(Beginning of Exercise material)

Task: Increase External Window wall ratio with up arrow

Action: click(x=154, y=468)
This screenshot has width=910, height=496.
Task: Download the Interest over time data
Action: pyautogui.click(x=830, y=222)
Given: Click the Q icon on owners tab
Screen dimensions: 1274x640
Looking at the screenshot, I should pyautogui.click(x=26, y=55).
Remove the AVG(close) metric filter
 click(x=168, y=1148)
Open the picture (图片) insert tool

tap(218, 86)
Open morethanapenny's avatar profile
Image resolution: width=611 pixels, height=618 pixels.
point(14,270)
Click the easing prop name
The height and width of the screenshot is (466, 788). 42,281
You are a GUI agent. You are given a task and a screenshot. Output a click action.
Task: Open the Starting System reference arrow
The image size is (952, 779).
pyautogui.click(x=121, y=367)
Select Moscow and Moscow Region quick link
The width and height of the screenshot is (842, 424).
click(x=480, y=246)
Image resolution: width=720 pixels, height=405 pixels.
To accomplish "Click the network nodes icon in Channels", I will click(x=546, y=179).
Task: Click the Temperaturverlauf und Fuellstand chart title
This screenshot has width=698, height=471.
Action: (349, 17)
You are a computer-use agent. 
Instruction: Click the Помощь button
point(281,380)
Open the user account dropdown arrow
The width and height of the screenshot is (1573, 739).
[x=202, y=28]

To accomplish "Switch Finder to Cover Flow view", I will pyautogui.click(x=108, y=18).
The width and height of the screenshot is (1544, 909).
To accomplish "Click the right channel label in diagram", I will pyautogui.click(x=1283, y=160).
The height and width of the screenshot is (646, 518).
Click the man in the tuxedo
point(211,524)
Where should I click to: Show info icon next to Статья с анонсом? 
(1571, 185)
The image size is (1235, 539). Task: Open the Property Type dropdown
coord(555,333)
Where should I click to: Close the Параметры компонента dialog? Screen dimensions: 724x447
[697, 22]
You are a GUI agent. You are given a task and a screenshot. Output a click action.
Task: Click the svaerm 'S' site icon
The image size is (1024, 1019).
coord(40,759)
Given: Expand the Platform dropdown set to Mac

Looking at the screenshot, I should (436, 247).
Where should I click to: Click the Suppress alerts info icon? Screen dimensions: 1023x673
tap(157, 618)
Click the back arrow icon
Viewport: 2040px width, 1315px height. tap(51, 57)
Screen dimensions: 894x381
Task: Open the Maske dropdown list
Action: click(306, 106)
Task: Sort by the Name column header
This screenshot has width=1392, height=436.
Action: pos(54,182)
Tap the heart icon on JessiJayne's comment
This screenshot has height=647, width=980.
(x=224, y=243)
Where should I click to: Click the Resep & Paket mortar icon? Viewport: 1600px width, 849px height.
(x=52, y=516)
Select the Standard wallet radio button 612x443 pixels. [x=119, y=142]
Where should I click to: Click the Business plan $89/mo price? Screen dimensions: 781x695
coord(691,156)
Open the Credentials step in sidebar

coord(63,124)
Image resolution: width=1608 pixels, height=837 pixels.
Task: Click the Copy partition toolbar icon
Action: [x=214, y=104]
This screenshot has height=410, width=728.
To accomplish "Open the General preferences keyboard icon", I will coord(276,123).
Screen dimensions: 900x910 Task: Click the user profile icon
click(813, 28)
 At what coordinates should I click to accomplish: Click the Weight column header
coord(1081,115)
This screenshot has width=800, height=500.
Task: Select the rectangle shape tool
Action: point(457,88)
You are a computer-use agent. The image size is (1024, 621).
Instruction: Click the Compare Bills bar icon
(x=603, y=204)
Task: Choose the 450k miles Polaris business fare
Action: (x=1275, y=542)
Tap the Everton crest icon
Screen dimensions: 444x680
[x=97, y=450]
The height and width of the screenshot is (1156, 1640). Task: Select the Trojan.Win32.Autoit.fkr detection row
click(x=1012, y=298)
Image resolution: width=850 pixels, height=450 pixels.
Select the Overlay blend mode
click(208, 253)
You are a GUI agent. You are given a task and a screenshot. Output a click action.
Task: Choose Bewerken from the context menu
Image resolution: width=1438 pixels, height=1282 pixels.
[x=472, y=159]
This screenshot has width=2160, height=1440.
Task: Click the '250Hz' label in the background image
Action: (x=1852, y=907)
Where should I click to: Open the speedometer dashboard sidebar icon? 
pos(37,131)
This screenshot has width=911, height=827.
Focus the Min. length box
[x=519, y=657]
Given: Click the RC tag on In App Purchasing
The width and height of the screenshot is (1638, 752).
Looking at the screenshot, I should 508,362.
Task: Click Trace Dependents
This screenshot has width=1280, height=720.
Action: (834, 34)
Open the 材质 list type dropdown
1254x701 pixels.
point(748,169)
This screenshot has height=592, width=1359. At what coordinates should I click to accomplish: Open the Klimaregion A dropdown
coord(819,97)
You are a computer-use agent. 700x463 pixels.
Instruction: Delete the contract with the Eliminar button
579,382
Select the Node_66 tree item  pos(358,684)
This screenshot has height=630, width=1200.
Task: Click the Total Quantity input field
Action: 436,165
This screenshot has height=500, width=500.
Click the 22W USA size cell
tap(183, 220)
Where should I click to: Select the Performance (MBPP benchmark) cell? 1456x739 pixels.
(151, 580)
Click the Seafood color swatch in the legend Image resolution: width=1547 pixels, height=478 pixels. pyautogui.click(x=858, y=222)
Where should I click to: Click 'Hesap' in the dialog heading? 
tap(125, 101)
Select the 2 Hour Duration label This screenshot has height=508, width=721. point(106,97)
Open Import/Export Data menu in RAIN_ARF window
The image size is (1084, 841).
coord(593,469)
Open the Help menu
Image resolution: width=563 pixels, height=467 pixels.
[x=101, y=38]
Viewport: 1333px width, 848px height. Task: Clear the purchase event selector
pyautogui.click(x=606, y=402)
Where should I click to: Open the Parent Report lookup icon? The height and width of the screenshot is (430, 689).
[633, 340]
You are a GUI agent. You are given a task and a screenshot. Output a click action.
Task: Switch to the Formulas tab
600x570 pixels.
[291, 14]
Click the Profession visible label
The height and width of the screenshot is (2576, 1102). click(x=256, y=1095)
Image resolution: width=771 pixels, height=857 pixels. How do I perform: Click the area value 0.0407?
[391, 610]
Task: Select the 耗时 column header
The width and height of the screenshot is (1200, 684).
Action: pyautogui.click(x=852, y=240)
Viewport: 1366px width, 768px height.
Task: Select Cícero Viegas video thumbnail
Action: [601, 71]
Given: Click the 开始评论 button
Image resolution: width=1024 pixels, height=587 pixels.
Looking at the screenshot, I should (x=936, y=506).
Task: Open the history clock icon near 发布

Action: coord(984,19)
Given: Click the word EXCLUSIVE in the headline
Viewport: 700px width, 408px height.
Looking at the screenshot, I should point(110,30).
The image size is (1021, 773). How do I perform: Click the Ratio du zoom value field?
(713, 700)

(End of Exercise material)

> [Problem description]:
Would you print exactly and only the lines of the material above that run from the line with "Where should I click to: Close" through the line with "You are a computer-use agent. The", both included?

> [Finished exercise]:
Where should I click to: Close the Параметры компонента dialog? Screen dimensions: 724x447
[697, 22]
You are a GUI agent. You are given a task and a screenshot. Output a click action.
Task: Click the svaerm 'S' site icon
The image size is (1024, 1019).
coord(40,759)
Given: Expand the Platform dropdown set to Mac

Looking at the screenshot, I should (436, 247).
Where should I click to: Click the Suppress alerts info icon? Screen dimensions: 1023x673
tap(157, 618)
Click the back arrow icon
Viewport: 2040px width, 1315px height. tap(51, 57)
Screen dimensions: 894x381
Task: Open the Maske dropdown list
Action: click(306, 106)
Task: Sort by the Name column header
This screenshot has width=1392, height=436.
Action: pos(54,182)
Tap the heart icon on JessiJayne's comment
This screenshot has height=647, width=980.
(x=224, y=243)
Where should I click to: Click the Resep & Paket mortar icon? Viewport: 1600px width, 849px height.
(x=52, y=516)
Select the Standard wallet radio button 612x443 pixels. [x=119, y=142]
Where should I click to: Click the Business plan $89/mo price? Screen dimensions: 781x695
coord(691,156)
Open the Credentials step in sidebar

coord(63,124)
Image resolution: width=1608 pixels, height=837 pixels.
Task: Click the Copy partition toolbar icon
Action: [x=214, y=104]
This screenshot has height=410, width=728.
To accomplish "Open the General preferences keyboard icon", I will coord(276,123).
Screen dimensions: 900x910 Task: Click the user profile icon
click(813, 28)
 At what coordinates should I click to accomplish: Click the Weight column header
coord(1081,115)
This screenshot has width=800, height=500.
Task: Select the rectangle shape tool
Action: point(457,88)
You are a computer-use agent. The image size is (1024, 621).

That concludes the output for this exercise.